105 cheat sheet 1

wk 1 - 4

Machine Learning Tasks

1) Regression

Predicts continuous values based on past scores

2) Classification

Predicts categories
- Binary
- Multiple Class

3) Clustering

Groups data without labels

Counting Methods

1) Repetition Allowed

n^k , \text {where n is number of possibilities, and k is boxes}

2) No repetition

n * (n-1) * (n-2)....., \text { where n is the number of possibilities}

3) At least one/more repeated digits

n^k - (n*[n-1] *[n-2]...)

Set Theory + Probability

Just because something has two possible results doesn't mean each result is equally likely

A \cap B : \text {intersect}

A \cup B : union

Mutually exclusive means that two or more events, conditions, or situations cannot happen at the same time. If one occurs, the other(s) must not.

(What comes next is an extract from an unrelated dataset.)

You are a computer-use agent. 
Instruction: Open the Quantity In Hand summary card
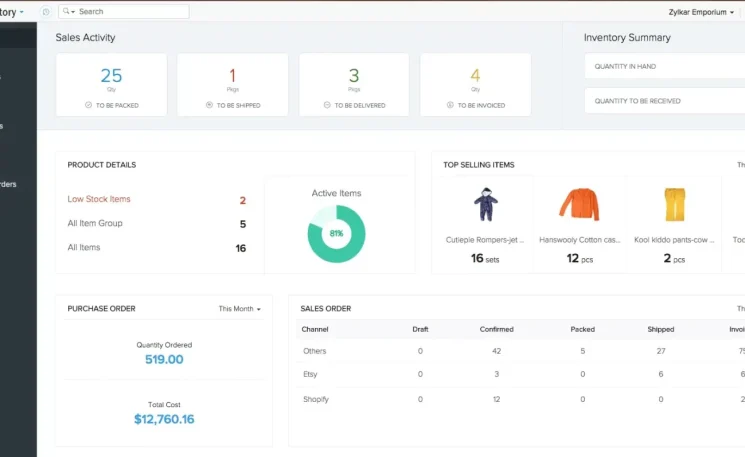click(x=665, y=67)
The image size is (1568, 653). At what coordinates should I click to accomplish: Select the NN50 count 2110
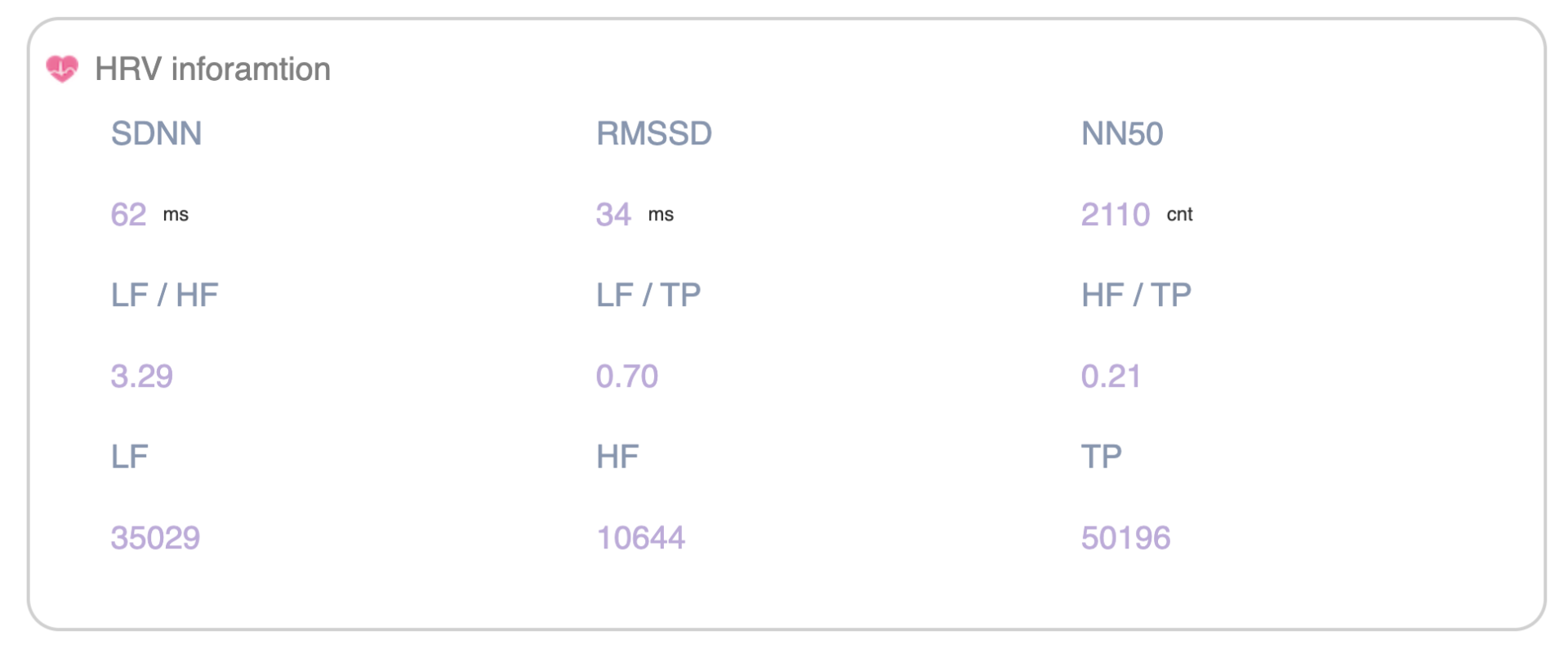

Addition Rule/Inclusion-Exclusion Principle

For the inclusion-exclusion principle, the goal is to add all portions (in a venn diagram) and minus all intersections.

Why intersections only?

That's because there is double counting of the intersection when you add P(A) + P(B).

P (A \cup B) = P(A) + P(B) - P (A \cap B)

However, if events A and B are mutually exclusive, then Addition Rule will not apply

P(A \cup B) = P(A) + P(B)

Complement Rule

P(A^\complement) = 1- P(A)

Conditional Probability

Given event A, what is the probability of B

P (A|B) = \frac {P (A\cap B)}{P(B)}

Bayes Theorem

Reverse of conditional probability
Given event B, what is the chance event B was caused by event A

P(A|B) = \frac {P(B|A)P(A)}{P(B)}

If you see Given/If/Assuming in a question, IT is a conditional probability

Independence

When occurrence of one event does not affect probability of other event occurring.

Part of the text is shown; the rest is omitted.